Otis Rush (1934–2018)
Wechselvolle Karriere mit „ups and downs“
Er zählte zu den wichtigsten Künstlern des Chicago-Blues, doch gesundheitliche Probleme und das Taktieren von Labels verhinderten, dass er so bekannt wurde wie mancher seiner Kollegen. Otis Rush verstarb am 29. September 2018 im Alter von 84 Jahren.
Otis Rush wurde am 29. April 1934 in Philadelphia, Mississippi, geboren und war Autodidakt.
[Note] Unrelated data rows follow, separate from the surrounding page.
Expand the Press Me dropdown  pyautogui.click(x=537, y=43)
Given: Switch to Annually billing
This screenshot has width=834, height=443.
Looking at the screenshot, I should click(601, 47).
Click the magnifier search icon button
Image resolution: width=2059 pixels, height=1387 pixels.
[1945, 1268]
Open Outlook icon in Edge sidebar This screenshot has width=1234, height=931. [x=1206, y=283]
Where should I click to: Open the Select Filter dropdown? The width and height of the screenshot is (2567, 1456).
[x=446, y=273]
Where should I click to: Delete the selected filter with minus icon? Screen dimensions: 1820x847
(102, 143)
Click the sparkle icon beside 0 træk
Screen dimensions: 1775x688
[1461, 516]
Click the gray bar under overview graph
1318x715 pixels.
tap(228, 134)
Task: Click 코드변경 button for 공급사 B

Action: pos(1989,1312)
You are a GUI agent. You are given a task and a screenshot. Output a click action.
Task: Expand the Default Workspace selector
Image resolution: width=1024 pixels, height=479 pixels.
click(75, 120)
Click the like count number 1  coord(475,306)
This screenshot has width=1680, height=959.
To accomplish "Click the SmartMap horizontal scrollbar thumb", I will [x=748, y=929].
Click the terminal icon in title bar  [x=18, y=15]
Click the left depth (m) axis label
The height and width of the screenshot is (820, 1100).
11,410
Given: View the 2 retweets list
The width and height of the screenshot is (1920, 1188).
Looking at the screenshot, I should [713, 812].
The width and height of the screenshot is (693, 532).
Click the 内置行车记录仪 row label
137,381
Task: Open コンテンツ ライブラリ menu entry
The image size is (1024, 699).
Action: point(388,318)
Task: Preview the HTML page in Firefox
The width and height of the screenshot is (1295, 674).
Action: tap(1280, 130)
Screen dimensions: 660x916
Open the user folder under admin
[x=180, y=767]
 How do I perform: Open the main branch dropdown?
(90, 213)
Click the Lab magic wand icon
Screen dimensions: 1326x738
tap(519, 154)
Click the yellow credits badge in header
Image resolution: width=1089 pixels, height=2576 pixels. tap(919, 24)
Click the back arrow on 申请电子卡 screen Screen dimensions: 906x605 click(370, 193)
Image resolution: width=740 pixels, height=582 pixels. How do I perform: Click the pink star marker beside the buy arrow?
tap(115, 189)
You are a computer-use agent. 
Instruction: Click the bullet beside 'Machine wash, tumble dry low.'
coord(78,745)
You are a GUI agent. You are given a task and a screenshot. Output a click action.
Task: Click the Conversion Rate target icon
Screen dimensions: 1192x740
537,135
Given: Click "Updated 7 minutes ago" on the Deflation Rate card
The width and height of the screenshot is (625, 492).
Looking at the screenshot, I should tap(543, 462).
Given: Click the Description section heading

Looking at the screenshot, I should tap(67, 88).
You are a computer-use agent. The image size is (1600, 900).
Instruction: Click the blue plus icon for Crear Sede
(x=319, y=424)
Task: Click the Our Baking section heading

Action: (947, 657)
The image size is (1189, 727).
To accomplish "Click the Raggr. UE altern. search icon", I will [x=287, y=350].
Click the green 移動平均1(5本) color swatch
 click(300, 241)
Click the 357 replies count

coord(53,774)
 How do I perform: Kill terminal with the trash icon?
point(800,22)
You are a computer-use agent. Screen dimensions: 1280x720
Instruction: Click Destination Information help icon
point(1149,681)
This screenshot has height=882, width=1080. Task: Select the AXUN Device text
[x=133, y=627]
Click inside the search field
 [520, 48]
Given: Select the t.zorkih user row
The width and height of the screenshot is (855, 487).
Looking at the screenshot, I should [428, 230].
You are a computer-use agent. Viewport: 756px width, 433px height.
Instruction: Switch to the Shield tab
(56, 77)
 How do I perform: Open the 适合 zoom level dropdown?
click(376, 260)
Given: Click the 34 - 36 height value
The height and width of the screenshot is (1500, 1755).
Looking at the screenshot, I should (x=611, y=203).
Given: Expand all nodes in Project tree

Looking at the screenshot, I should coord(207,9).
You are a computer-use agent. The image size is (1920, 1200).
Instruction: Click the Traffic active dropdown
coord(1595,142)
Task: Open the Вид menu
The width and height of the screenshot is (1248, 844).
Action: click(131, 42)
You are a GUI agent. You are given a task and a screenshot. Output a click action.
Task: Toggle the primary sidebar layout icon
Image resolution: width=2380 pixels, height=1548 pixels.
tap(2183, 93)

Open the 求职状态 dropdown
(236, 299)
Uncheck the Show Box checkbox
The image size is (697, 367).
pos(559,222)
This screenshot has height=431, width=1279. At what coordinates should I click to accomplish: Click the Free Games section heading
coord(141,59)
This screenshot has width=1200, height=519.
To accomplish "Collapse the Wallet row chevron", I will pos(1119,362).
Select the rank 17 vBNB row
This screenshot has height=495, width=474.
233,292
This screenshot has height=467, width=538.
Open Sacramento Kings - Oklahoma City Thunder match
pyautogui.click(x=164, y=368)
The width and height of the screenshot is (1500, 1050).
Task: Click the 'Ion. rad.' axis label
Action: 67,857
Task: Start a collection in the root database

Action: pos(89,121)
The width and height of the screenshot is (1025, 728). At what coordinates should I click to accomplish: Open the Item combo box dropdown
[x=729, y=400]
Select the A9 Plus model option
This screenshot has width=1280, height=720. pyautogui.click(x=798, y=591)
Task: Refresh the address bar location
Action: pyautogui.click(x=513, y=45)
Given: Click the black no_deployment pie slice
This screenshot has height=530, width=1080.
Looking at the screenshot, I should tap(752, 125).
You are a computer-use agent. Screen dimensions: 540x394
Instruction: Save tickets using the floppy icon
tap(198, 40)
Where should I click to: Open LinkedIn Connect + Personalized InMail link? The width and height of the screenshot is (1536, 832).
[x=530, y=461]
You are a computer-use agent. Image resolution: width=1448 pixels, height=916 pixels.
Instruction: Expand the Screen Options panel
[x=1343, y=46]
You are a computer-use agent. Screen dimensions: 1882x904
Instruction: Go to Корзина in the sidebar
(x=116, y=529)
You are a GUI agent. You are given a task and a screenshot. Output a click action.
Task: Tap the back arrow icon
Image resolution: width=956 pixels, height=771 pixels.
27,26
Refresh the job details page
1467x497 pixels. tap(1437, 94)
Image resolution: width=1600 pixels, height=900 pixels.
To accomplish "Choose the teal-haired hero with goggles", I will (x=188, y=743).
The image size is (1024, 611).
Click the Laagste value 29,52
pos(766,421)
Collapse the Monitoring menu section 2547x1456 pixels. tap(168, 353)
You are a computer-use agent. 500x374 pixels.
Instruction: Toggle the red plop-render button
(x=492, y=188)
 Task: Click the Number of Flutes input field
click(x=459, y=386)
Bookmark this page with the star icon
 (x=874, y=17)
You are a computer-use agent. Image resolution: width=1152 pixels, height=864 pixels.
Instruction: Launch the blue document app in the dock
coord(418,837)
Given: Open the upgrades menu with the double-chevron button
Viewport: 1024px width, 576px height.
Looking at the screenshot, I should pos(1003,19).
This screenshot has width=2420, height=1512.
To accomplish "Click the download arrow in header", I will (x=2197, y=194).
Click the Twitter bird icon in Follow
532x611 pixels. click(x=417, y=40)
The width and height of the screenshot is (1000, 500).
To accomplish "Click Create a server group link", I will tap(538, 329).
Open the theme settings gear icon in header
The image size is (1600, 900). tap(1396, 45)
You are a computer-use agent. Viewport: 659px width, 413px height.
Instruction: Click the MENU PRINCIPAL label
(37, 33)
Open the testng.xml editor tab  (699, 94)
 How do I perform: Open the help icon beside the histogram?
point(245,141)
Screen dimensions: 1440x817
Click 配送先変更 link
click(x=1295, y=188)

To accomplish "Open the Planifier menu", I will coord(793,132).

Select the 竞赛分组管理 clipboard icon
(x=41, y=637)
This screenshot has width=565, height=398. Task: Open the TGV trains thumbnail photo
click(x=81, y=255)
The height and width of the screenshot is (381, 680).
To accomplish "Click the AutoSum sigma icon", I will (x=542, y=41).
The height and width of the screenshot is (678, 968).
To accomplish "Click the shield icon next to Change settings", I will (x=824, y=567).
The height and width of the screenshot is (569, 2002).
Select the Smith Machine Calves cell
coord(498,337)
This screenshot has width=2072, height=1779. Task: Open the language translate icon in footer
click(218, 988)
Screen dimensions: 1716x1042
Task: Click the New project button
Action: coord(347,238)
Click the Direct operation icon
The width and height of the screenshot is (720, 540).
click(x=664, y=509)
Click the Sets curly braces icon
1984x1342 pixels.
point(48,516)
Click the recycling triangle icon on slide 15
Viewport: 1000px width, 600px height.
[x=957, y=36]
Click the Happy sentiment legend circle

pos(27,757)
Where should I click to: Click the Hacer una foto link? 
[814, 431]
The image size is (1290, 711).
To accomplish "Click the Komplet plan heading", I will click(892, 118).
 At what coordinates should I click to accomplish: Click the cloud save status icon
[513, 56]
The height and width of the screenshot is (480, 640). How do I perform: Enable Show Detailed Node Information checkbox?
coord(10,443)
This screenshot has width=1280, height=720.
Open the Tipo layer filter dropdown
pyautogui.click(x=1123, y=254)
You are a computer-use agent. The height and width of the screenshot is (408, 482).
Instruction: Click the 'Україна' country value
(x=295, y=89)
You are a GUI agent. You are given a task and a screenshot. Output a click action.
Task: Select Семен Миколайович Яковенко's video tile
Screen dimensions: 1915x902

Als Linkshänder hielt er die Gitarre andersherum, wodurch die hohen Seiten oben lagen (wie u. a. auch bei Albert King), was seinen Bendings einen besonderen Charakter verlieh. In die Metropole am Lake Michigan zog es ihn 1949. Seinerzeit gaben etablierte Künstler wie Muddy Waters oder Howlin’ Wolf den Ton in der dortigen Bluesszene an, Musiker der zweiten Generation des elektrischen Chicago-Nachkriegsblues wie Rush, Magic Sam oder Buddy Guy rückten schließlich verstärkt das Gitarrenspiel in den Vordergrund.
Schlechte Erfahrungen mit Plattenfirmen
Viele der jungen Wilden – Otis Rush zählte dazu – kamen von Chicagos Westside und machten ihre ersten Aufnahmen für Cobra Records. Die Altvorderen von der Southside waren beim renommierten Chess-Label unter Vertrag. Der Erfolg von Rush, der Mitte der 50er-Jahre zwei größere Hits landete („All Your Love [I Miss Loving]” und „I Can’t Quit You Baby“), war den Chess-Brüdern offensichtlich ein Dorn im Auge. Sie nahmen den Gitarristen und Sänger zwar unter Vertrag, stellten ihn aber quasi „kalt“. Aufnahmen für Chess gab es nämlich nur sehr wenige. Es war nicht die einzige schlechte Erfahrung, die Otis Rush mit Plattenfirmen machte. So spielte er 1971 für Capitol das hervorragende Album „Right Place, Wrong Time“ ein, welches aber zunächst nicht veröffentlicht wurde. Bullfrog brachte die Scheibe schließlich fünf Jahre später heraus.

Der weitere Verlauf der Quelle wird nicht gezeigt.